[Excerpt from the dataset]

*****

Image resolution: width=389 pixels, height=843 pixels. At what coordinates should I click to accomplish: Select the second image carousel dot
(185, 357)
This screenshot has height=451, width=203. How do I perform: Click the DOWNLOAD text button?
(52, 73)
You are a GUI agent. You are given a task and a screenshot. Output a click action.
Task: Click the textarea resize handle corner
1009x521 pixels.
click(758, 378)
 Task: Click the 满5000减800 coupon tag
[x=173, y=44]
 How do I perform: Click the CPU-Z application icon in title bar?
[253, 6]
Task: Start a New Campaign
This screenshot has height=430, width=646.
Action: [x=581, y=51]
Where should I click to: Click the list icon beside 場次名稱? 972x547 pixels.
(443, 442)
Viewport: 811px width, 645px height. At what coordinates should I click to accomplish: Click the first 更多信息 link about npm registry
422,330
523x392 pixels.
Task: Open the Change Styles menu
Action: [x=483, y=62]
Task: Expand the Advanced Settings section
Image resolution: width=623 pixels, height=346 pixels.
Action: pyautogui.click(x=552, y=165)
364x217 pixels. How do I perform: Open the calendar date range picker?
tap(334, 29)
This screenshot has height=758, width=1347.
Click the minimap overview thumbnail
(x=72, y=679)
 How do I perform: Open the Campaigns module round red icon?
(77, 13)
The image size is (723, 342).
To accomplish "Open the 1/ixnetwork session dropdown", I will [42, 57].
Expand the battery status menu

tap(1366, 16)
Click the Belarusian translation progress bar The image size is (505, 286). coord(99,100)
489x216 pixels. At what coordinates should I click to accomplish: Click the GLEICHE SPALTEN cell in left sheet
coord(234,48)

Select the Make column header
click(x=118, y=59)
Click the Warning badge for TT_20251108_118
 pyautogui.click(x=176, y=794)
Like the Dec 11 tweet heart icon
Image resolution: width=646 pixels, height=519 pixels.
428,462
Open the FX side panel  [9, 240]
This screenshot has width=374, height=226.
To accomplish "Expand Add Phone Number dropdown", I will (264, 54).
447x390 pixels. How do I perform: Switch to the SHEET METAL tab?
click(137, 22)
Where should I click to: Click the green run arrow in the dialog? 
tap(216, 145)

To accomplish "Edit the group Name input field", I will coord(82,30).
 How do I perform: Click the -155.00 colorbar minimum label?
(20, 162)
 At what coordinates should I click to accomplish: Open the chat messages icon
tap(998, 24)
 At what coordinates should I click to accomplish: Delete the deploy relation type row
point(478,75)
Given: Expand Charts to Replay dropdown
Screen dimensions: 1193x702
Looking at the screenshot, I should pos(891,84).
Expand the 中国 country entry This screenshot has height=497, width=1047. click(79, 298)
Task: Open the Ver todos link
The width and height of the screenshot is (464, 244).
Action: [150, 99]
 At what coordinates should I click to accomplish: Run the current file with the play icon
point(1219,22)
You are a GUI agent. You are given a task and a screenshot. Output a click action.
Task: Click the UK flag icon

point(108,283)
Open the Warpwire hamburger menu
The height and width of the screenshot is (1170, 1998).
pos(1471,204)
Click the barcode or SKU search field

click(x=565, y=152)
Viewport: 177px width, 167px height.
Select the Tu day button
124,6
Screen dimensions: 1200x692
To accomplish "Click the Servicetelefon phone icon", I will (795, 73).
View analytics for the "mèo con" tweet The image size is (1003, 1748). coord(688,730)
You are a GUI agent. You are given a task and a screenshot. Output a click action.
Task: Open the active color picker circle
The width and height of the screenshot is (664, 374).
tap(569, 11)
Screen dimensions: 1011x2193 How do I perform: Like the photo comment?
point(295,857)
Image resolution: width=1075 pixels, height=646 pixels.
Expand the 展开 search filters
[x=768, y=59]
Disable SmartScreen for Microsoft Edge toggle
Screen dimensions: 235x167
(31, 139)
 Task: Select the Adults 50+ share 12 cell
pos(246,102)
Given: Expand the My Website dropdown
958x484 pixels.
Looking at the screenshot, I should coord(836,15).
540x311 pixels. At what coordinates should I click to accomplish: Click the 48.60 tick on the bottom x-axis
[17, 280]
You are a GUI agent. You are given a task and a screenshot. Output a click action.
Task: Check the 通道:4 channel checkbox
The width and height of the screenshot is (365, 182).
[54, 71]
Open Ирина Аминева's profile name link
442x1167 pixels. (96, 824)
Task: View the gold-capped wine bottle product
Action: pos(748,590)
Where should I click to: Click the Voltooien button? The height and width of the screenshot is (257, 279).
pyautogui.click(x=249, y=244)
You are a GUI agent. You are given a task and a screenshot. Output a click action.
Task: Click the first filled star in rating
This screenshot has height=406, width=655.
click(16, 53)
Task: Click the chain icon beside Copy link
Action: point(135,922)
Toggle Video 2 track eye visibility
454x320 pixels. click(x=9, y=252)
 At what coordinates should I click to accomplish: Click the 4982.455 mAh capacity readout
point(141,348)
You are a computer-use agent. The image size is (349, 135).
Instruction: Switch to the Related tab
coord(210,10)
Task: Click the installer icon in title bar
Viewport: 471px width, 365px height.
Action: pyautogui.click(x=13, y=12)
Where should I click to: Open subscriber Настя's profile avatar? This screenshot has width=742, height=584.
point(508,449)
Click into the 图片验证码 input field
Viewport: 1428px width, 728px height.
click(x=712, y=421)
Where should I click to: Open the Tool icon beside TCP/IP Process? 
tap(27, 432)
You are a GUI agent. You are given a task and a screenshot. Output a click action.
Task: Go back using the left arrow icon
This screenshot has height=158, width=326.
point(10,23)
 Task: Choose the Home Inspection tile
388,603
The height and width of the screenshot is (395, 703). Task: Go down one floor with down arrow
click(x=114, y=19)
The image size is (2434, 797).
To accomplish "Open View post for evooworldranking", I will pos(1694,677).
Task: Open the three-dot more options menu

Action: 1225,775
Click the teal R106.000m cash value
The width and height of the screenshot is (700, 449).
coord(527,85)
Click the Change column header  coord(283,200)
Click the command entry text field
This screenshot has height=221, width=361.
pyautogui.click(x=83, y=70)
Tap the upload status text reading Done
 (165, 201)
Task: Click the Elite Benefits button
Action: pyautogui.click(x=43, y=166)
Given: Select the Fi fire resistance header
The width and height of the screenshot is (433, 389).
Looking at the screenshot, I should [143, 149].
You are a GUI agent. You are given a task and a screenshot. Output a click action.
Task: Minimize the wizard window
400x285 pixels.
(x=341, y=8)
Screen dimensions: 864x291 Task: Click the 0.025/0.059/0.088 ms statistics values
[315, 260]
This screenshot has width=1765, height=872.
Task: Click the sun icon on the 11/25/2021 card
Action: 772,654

*****

Work to do → Report each line of the records that contains the string "Select", treating uppercase and lowercase letters as distinct.

Task output →
Image resolution: width=389 pixels, height=843 pixels. At what coordinates should I click to accomplish: Select the second image carousel dot
Select the Make column header
Select the Tu day button
 Task: Select the Adults 50+ share 12 cell
Given: Select the Fi fire resistance header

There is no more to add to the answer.